━━━━━ PASSAGE TO READ

Using the Compaq Storage Works MSL5026 Library

I am fortunate to receive donations. In the early days, it was a 386 desktop. Later, it was SCSI drives. Recently, it’s been tape libraries. A Bacula user in Europe donated an Overland DLT-8000 tape library in 2012 and paid for shipping to me. At BSDCan 2013, I was fortunate to pick up an Compaq StorageWorks MSL5026 SDLT tape library and it has sat unused.

It’s dead Jim

A few weeks back, the tape drive in the Overland stared acting up. I kept getting Error: Error writing final EOF to tape. This Volume may not be readable errors, sometimes for several tapes in a row. The European donor had sent two other DLT-8000 drives with the tape library. Both turned out to be unusable. One could not be seen by the OS, the other could be seen, but could never complete calibration.

Rather than find a replacement, DLT-8000 drive, I decide to use the SLDT. Peter Sjoberg put it this way: The SDLT will write twice as fast as the DLT-8000 and put three times the data into an SDLT tape than a DLV IV tape.

Sold!

I have about 300 DLT IV tapes and I’ve been a fan of DLT since my first introduction to a DLT-7000 tape drive. DLT-7000 was introduced in 1996, DLT-8000 in 1999, and SDLT in 1998. That said, I am hoping to move to LTO as soon as one comes available.

━━━━━━━━━━

* WORK INSTRUCTIONS
1. List each tape drive type that the tape library post gives an introduction year for, along with that year.
2. According to the tape library post, at what event was the Compaq StorageWorks MSL5026 picked up?
3. Print the part of the tape library post from "A few weeks" to "one comes available.".
None of these lines are needed for this exercise.

━━━━━ MATERIAL

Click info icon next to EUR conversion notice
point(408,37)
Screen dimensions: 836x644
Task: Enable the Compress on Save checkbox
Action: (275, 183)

━━━━━━━━━━

* PER-TASK OUTPUTS
1.
DLT-7000, 1996
DLT-8000, 1999
SDLT, 1998

2. BSDCan 2013

3.
A few weeks back, the tape drive in the Overland stared acting up. I kept getting Error: Error writing final EOF to tape. This Volume may not be readable errors, sometimes for several tapes in a row. The European donor had sent two other DLT-8000 drives with the tape library. Both turned out to be unusable. One could not be seen by the OS, the other could be seen, but could never complete calibration.

Rather than find a replacement, DLT-8000 drive, I decide to use the SLDT. Peter Sjoberg put it this way: The SDLT will write twice as fast as the DLT-8000 and put three times the data into an SDLT tape than a DLV IV tape.

Sold!

I have about 300 DLT IV tapes and I’ve been a fan of DLT since my first introduction to a DLT-7000 tape drive. DLT-7000 was introduced in 1996, DLT-8000 in 1999, and SDLT in 1998. That said, I am hoping to move to LTO as soon as one comes available.